Surrey city staff have recommended to council that WorkSafeBC, rather than the city itself, should oversee asbestos abatement because it has “greater knowledge, experience and expertise” in dealing with the deadly material.
This is from a corporate report to city council, that the politicians endorsed on Feb. 11, entitled BC Asbestos Working Group Draft Report and Recommended Actions, in response to a provincial government report, Keeping Workers, the Public and the Environment Safe from Asbestos.
The latter was driven by the ministries of labour, municipal affairs and housing, health, environment and WorkSafeBC, the draft of which was released in December with 16 recommendations.
Among these are establishing a “licensing scheme” that applies to asbestos abatement contractors, consultants and surveyors and that the government designates a ministry to oversee this scheme; that the provincial government set up universal standards and programs for training asbestos abatement workers; and that a regime be established for the analysis of and reporting on asbestos samples and the government adopt accreditation requirements for labs.
The report also recommends that “steps be taken” to require, prior to the demolition of structures containing hazardous materials, that inspections and reports be undertaken by a qualified person.
The city’s corporate report, written by general manager of engineering Fraser Smith, general manager of planning and development Jean Lamontagne, and Rob Costanzo, general manager of corporate services, maintains that “most municipalities lack the expertise and/or capacity to enforce a requirement assuring that an asbestos abatement has been properly completed prior to the issuance of a renovation, demolition or building permit” and therefore, “taking on this responsibility would make municipalities vulnerable to liability associated with asbestos exposure.”
Surrey Councillor Doug Elford agreed with city staff that WorkSafe should be taking on the responsibility of licensing asbestos contractors in British Columbia.
“I’ve had personal experiences in this industry as an inspector,” Elford said. “I’ve seen vulnerable and precarious workers unknowingly exposed to asbestos during demolitions.

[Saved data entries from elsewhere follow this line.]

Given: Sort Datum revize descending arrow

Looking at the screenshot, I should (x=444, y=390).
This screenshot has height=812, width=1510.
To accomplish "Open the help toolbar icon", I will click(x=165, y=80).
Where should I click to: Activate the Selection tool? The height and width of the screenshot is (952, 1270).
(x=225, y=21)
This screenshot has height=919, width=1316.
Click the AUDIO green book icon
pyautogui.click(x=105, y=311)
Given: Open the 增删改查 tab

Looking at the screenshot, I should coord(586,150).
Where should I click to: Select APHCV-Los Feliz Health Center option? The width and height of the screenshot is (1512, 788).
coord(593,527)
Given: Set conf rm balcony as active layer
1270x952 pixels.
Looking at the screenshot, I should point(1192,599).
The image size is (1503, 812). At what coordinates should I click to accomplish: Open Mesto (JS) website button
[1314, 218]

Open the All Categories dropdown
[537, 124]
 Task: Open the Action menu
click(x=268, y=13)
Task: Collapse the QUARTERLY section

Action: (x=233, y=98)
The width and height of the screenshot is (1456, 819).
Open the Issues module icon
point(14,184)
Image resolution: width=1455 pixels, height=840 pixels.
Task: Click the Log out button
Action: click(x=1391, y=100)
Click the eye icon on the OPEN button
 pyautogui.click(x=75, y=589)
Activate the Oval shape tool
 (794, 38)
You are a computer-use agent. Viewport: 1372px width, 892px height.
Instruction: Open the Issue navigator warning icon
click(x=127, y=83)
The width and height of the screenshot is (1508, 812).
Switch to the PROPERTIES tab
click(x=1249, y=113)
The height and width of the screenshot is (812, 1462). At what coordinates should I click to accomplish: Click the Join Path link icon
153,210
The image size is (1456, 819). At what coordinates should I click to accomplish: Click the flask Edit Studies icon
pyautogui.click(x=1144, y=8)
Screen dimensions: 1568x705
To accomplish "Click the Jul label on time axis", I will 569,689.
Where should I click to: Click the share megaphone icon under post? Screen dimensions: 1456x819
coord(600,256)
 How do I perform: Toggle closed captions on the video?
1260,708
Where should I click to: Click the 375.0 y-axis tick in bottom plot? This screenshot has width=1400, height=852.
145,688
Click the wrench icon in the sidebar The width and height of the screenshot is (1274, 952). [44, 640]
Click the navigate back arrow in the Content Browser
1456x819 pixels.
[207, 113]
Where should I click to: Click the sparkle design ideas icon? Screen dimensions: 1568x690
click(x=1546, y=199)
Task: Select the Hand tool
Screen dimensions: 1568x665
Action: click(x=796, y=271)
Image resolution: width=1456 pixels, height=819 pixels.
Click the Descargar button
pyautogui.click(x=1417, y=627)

I’ve also seen the damage done from the dumping of hazardous materials in our environment.
”Not to mention the cost of picking up the abandoned waste as well, which is a burden on us, the taxpayers. I’m glad to see something has finally happened to try to regulate this industry,” Elford said.
“It’s been a long time. I agree with staff that the City of Surrey should not have to bear the burden of doing this work and that the onus should be on WorkSafeBC. It’s taken far too long to get this established and I’m encouraging staff to work with WorkSafe to get a better licensing, a proper licensing system in place for this industry. The sooner the better.”
Asbestos-related diseases are the leading cause of workplace deaths in B.C., according to the corporate report, and result from “significant” workplace exposure that occurred 20 years ago or more. Between 2008 and 2017, B.C. recorded 617 related deaths, with a majority of the victims under age 65.
Meantime, the provincial report notes that in 2012 WorkSafeBC established an “exposure registry program” designed to track exposure to workplace disease and to date has documented 2,964 exposures, 1,816 involving asbestos.